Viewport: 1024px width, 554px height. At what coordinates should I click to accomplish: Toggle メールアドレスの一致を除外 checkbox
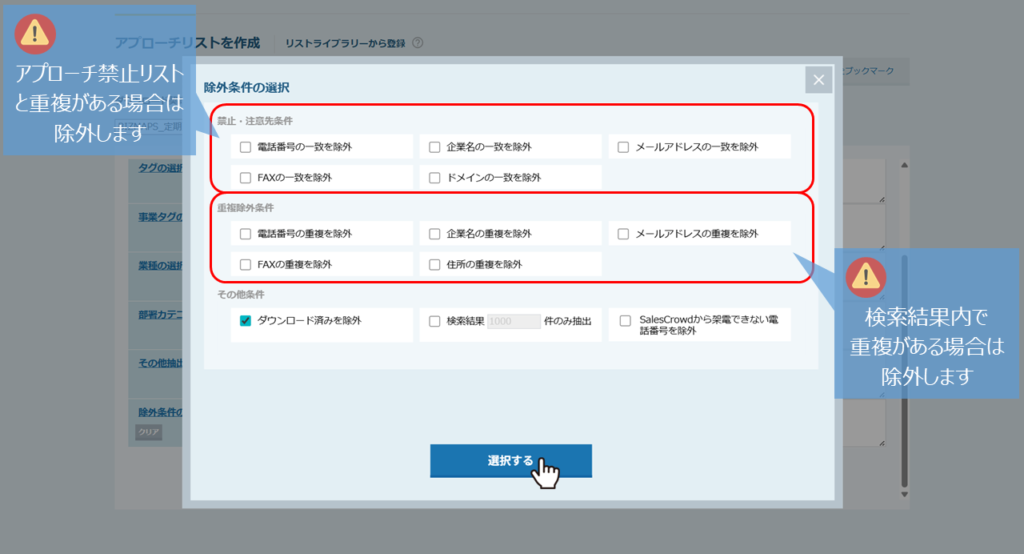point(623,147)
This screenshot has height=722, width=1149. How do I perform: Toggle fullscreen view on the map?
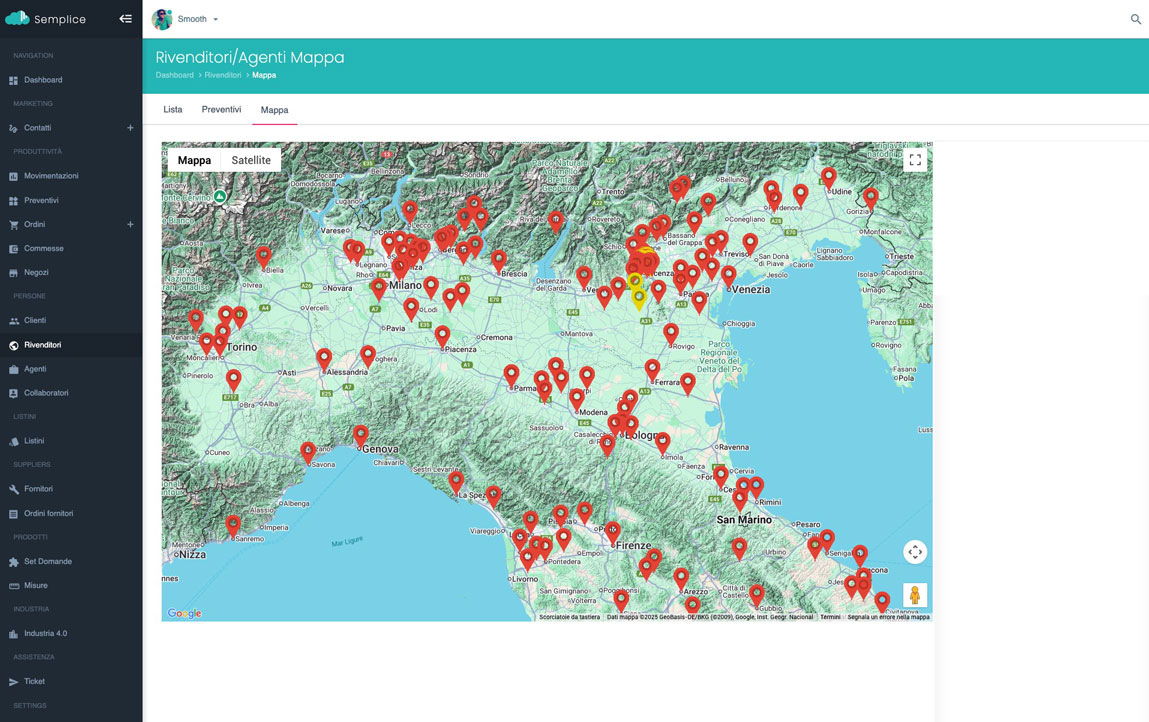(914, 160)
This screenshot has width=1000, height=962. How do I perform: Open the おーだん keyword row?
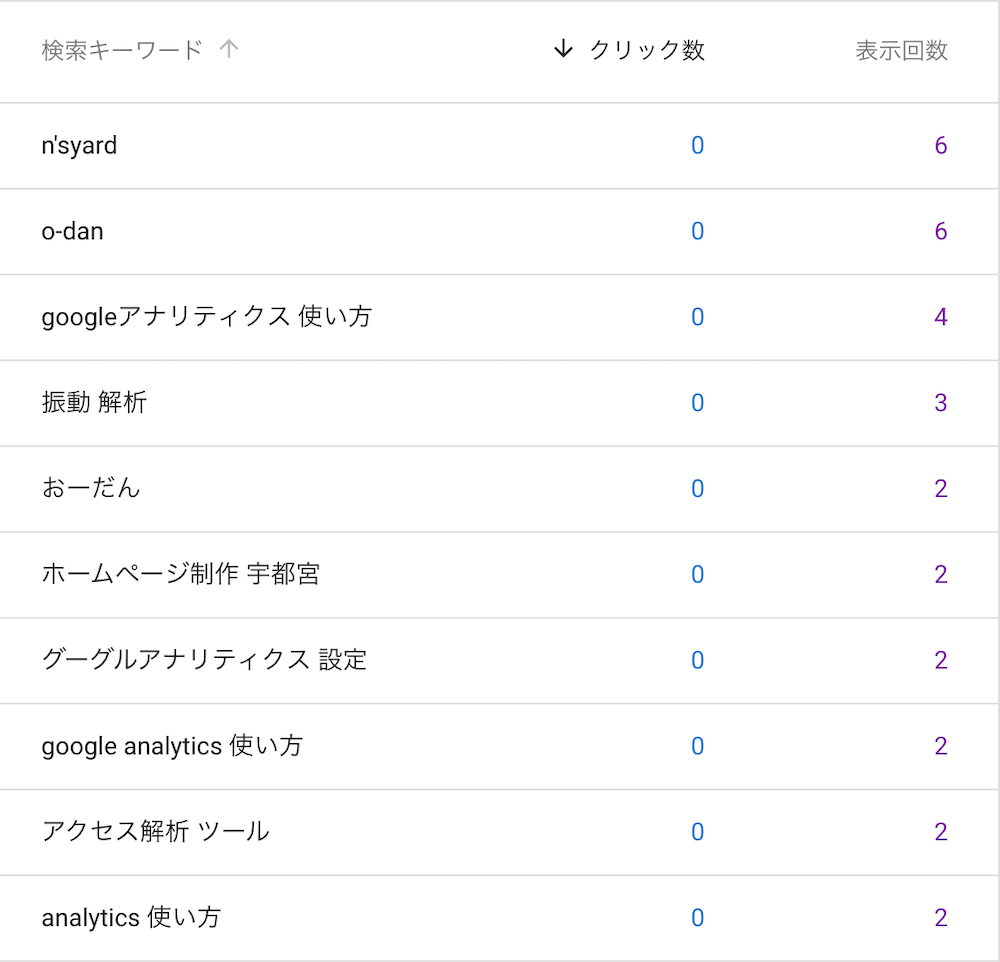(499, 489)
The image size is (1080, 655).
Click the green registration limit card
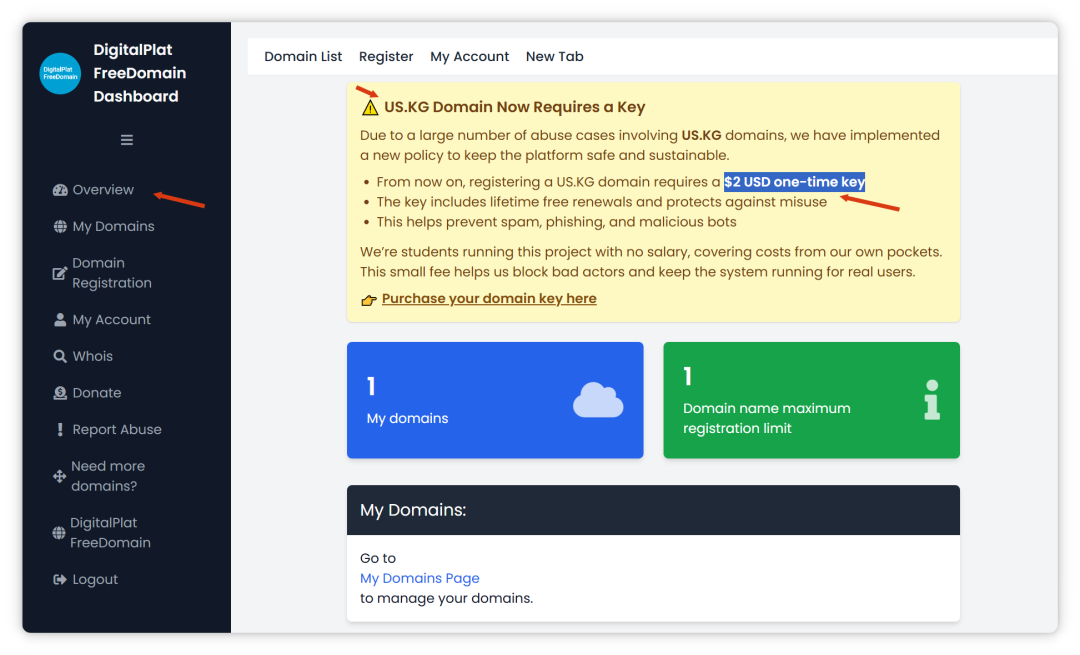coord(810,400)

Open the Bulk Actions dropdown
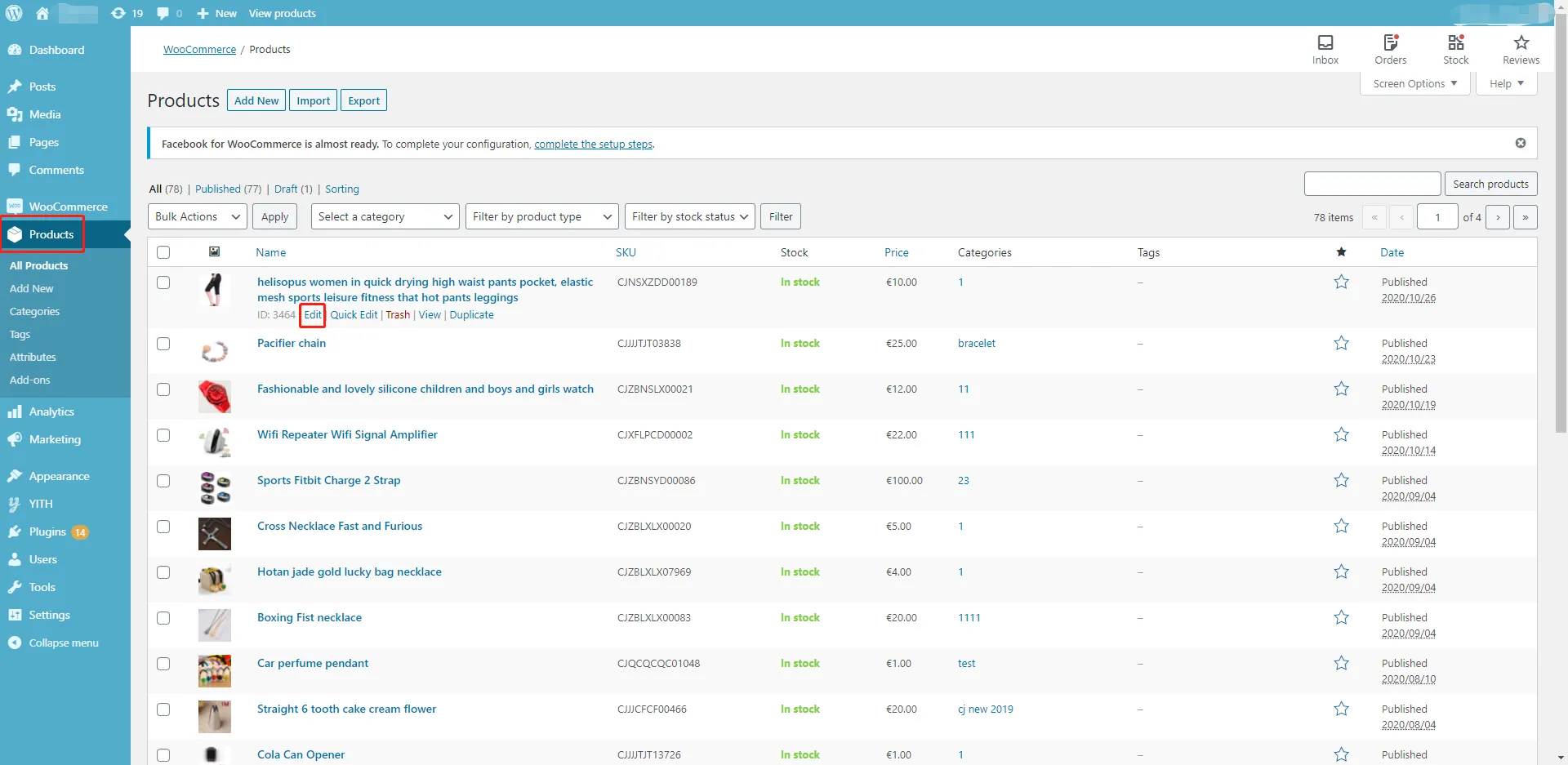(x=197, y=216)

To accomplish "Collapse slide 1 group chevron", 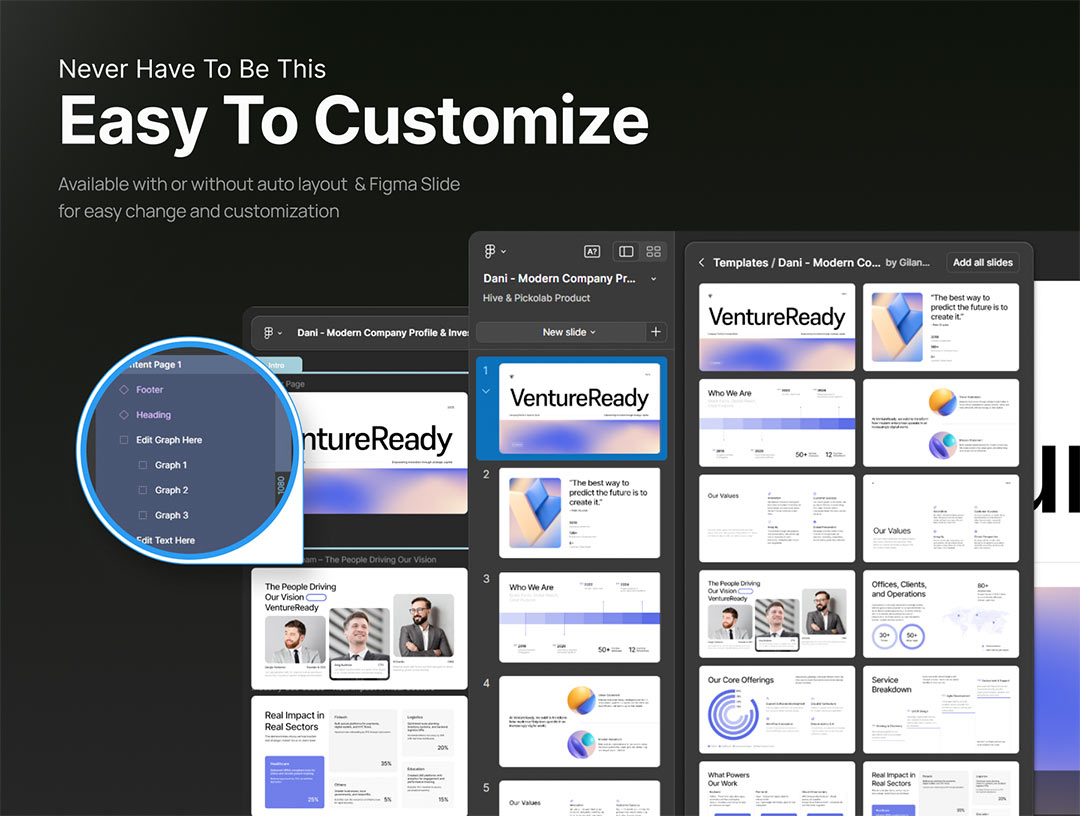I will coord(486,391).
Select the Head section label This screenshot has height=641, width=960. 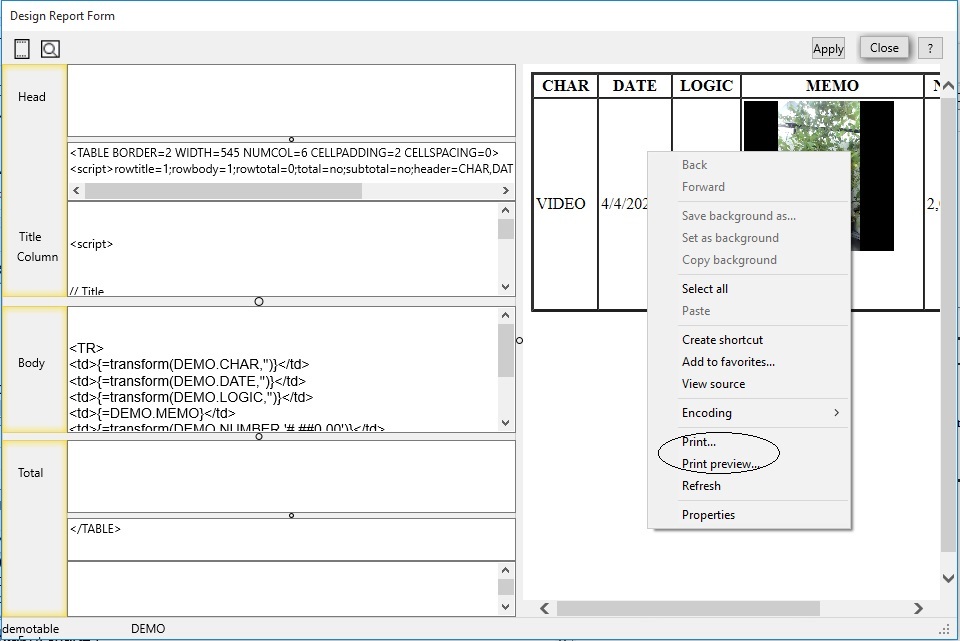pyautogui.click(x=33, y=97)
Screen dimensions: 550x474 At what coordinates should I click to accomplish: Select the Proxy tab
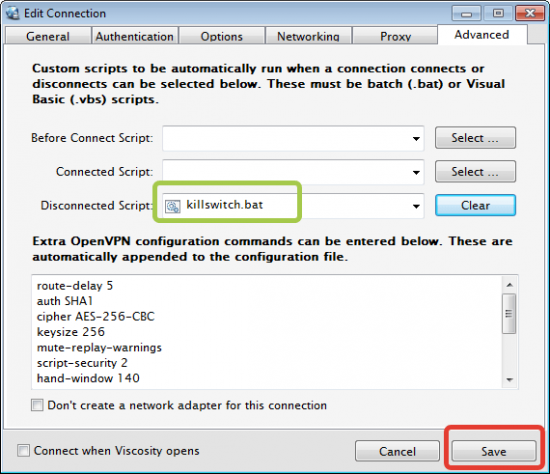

****************

EXERCISE —
Once the line containing "The image size is (1080, 655)." has been copied, stop; everything from the first line of the data up to it must be copied exactly, without pictures.

ANSWER SECTION —
Viewport: 1024px width, 554px height. At what coordinates should I click to accomplish: Toggle メールアドレスの一致を除外 checkbox
point(623,147)
This screenshot has height=722, width=1149. How do I perform: Toggle fullscreen view on the map?
(914, 160)
This screenshot has width=1000, height=962. How do I perform: Open the おーだん keyword row?
(499, 489)
The image size is (1080, 655).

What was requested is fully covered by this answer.